Hi there, I played around with the computation of a Jacobian. My goal was to find the fastest possible implementation. Therefore, my idea was to feed all output / input combinations into the grad function all at once instead of iterating over it with a for loop. The corresponding method is called jacobian in the code below. Additionally, I added a function called jacobian2 which is using a for loop to compute one row of the jacobian per iteration.

I am aware of the jacobian function which is available since v1.5, but originally I implemented the jacobian function with libtorch in C++ (where the function is not available yet).
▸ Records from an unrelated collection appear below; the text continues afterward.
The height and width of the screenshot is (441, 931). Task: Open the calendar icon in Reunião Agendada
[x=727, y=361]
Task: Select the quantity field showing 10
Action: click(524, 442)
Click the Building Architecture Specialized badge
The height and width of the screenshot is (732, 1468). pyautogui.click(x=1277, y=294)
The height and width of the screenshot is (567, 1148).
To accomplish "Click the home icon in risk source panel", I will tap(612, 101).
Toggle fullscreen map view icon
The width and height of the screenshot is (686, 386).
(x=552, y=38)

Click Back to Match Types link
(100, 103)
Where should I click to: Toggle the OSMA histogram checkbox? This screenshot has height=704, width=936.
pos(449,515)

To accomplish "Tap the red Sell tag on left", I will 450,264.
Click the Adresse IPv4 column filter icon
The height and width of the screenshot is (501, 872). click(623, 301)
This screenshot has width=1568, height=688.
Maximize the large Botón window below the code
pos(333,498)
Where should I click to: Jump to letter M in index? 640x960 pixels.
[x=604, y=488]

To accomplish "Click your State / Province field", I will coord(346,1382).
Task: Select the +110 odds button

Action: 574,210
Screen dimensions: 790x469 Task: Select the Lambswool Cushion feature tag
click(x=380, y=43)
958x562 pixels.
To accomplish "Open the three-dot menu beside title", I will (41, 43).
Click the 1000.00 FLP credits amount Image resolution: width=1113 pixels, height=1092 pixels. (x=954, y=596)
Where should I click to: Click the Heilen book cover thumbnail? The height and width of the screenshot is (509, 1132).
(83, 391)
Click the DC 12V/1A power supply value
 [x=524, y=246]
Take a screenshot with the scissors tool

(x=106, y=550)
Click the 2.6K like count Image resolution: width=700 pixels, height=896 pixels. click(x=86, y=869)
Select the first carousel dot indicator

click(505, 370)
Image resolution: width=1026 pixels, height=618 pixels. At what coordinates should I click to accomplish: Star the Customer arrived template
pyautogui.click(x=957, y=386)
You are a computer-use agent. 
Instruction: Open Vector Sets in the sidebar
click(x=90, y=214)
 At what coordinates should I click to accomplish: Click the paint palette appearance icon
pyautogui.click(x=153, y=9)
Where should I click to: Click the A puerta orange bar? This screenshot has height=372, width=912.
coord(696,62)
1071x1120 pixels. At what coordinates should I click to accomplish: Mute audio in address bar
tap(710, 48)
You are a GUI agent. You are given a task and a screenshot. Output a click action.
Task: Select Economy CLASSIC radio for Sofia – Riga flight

Then, I realized that the behavior of my function is strange and I reimplemented it with PyTorch to check if the results are the same. This is my code:

```
import torch
from torch.autograd import grad
def jacobian(input, output):
input_dim = input.size(-1)
output_dim = output.size(-1)
batch_size = output.size(0)
grad_output = torch.ones([1])
outs = []
inputs = []
grad_outputs = []
for i in range(output_dim):
outs.append(output[i:i+1])
inputs.append(input)
grad_outputs.append(grad_output)
gradient = grad(outs, inputs, grad_outputs=grad_outputs,
retain_graph=True, create_graph=True, allow_unused=False)
J = torch.stack(gradient, dim=-2)
return J
def jacobian2(input, output):
input_dim = input.size(-1)
output_dim = output.size(-1)
batch_size = output.size(0)
grad_output = torch.ones([1])
outs = []
inputs = []
grad_outputs = []
for i in range(output_dim):
outs.append(output[i:i+1])
inputs.append(input)
grad_outputs.append(grad_output)
J = torch.zeros(output_dim, input_dim)
for i in range(output_dim):
gradient = grad([outs[i]], [inputs[i]], grad_outputs=[grad_outputs[i]],
retain_graph=True, create_graph=True, allow_unused=False)
J[i, :] = gradient[0]
return J
q = torch.tensor([1.0, 2.0]).requires_grad_(True)
print(f"q: {q}")
x = torch.cat([2*q, 4*q*q], -1)
print(f"x: {x}")
J1 = jacobian(q, x)
print(f"J1: {J1}")
J2 = jacobian2(q, x)
print(f"J2: {J2}")
```

The output is:

```
q: tensor([1., 2.], requires_grad=True)
x: tensor([ 2., 4., 4., 16.], grad_fn=<CatBackward>)
J1: tensor([[10., 18.],
[10., 18.],
[10., 18.],
[10., 18.]], grad_fn=<StackBackward>)
J2: tensor([[ 2., 0.],
[ 0., 2.],
[ 8., 0.],
[ 0., 16.]], grad_fn=<CopySlices>)
```

As you can see, jacobian2 gives the desired result, while jacobian seems to be summing up the rows. Why is that so? Originally I though my mistake is the grad_output variable, but if I use None (since each slice is a “scalar” function), the output is the same.